So then He has mercy on whom He desires, and He hardens whom He desires.  You will say to me then, “Why does He still find fault?  For who resists His will?”  On the contrary, who are you, O man, who answers back to God?  The thing molded will not say to the molder, “Why did you make me like this,” will it?  Or does not the potter have a right over the clay, to make from the same lump one vessel for honorable use and another for common use? (vv. 18-21).

Our purpose in this note is not to examine the doctrine of election but to note two unvarnished truths that Paul’s dissertation on election reveals concerning God and our understanding of Him.

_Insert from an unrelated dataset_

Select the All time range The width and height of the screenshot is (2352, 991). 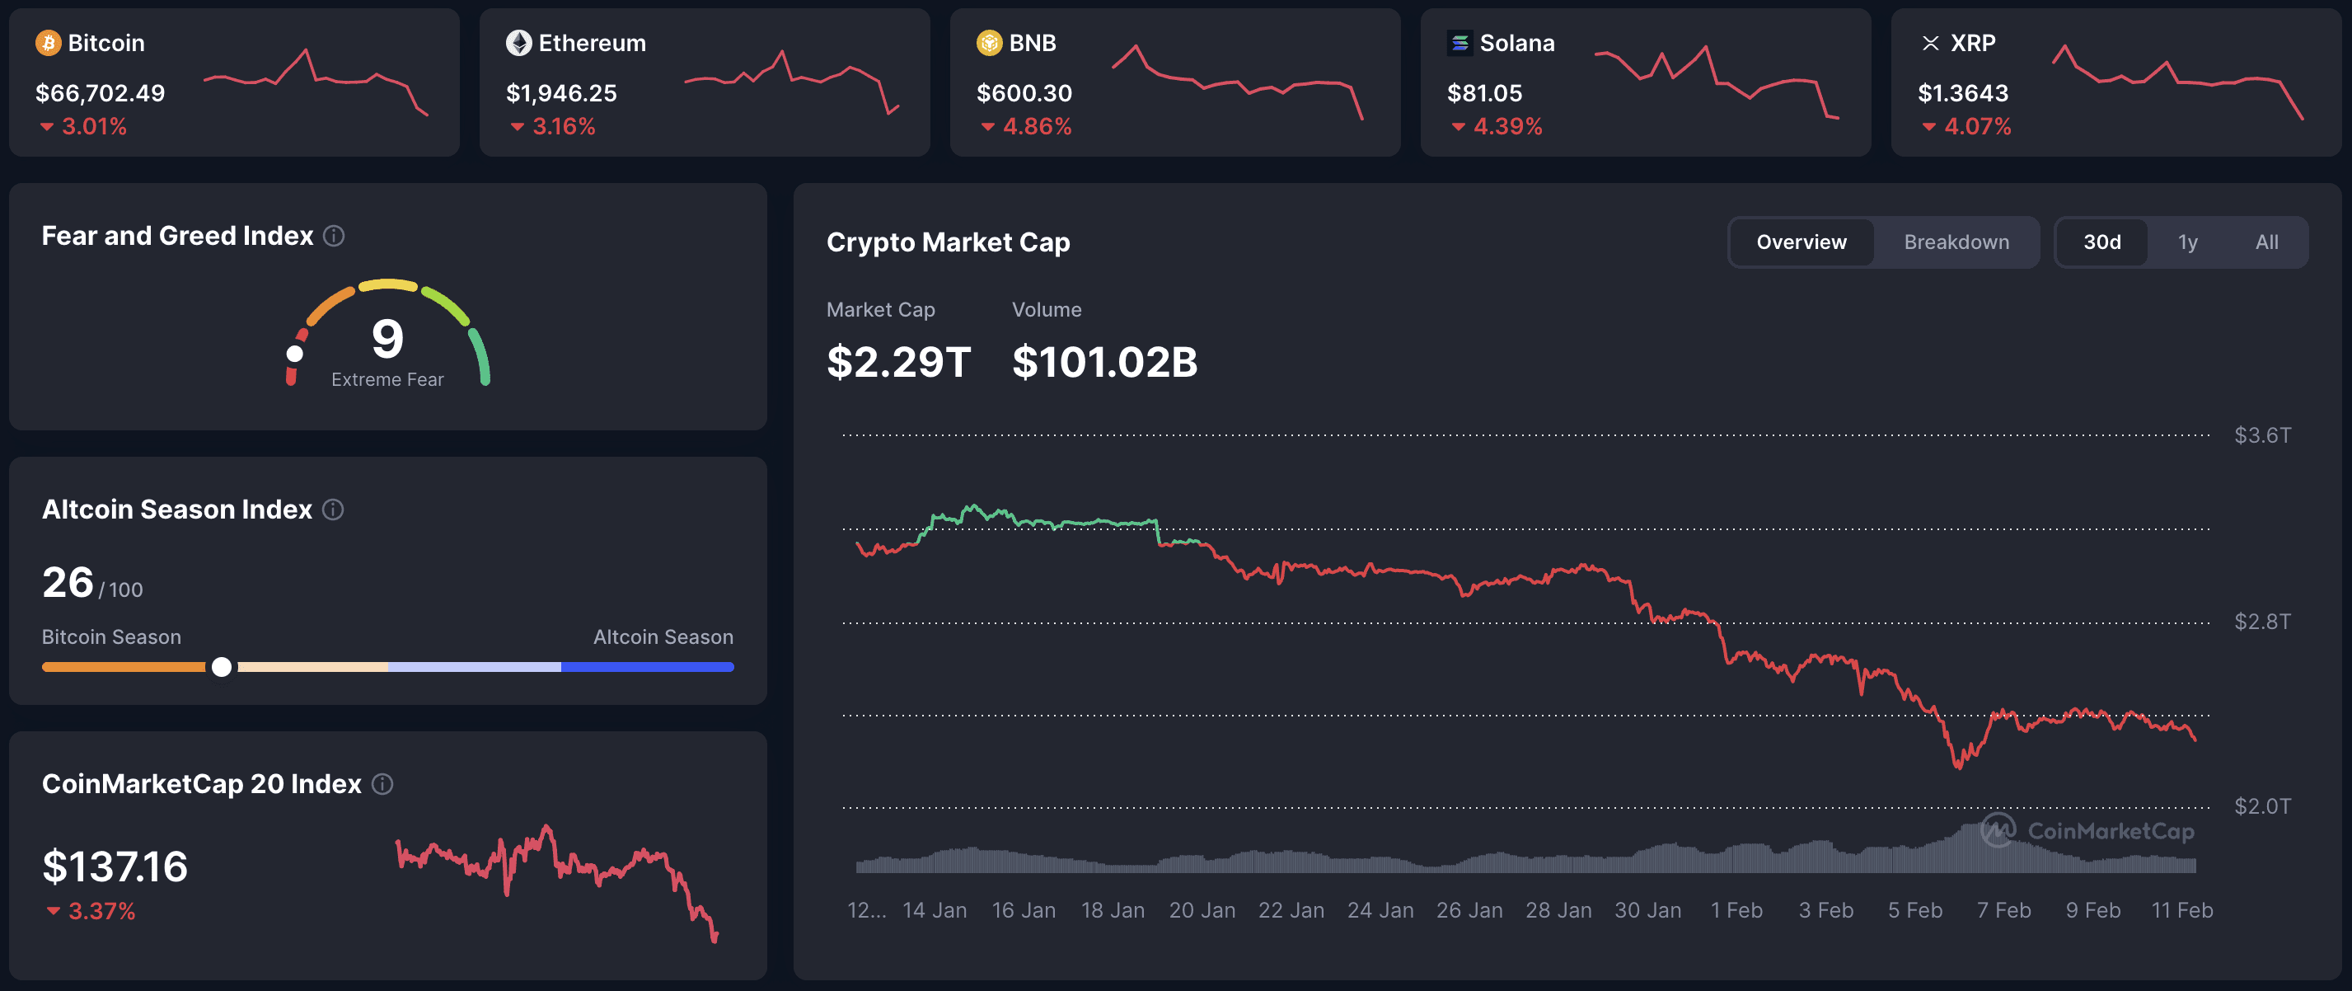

            Unvarnished truth #1:  God is sovereign.  That means, in the briefest of terms, that He does what He pleases.  Period.  Note our text:  “He has mercy on whom He desires, and He hardens whom He desires.”  Full stop, as the British would say.  God proclaims the nature of His existence to be infinite and omnipotent.  He declares His choices to be governed only by what He desires.  He announces that what He does He does freely without constraint.  And He does so without shame or apology because in every case and without exception He is holy and perfect in essence and in every expression of that essence.  He works always and only according to His desires because they are always and only infinitely holy, good, just, perfect, and pure.  Were this to be said of any human being, he (if not, we) would be in a heap of trouble.  Happily, all men’s desires are limited to one degree or another by one means or another.  But God is not a man like we are.  And so, absolutely unfettered in the expression of all that He desires, He does only what is right and good—whether or not we do or even can recognize it.

            Unvarnished truth #2:  God does not have to explain Himself.  To express that another way, humans, even believers, have no implicit right to know or understand what God is doing or why He is doing it.  And though this is counter to the popular view of a loving God, our infinitely loving God says, in effect, “Some things I do are simply beyond human comprehension; other things I do or have done I have chosen not to explain.”  Paul is uncharacteristically blunt:  “who are you, O man, who answers back to God?”  “Who do you think you are?” he asks.  The things God wants us to know—everything pertaining to life and godliness (II Pet. 1:3)—He has revealed in His Word.  Moses concurs with Paul.  Writing some 1500 years earlier, he declared that “the secret things belong to the Lord our God” while assuring Israel that there were also wonderful “things revealed” that “belong to us and to our sons forever, that we may observe all the words of this law” (Deut. 29:29). It is an act solely of grace that God explains anything to us, for He is under no moral or ethical obligation to do so.  And regardless of the extent of our curiosity about some of God’s work, there are secret things He chooses not to reveal without explanation.  It remains for those of us who have come to know and trust in Him by grace to rest in the perfection of who He is and what He does and to praise Him regardless, not because we understand everything He does, but because we know and trust who He is.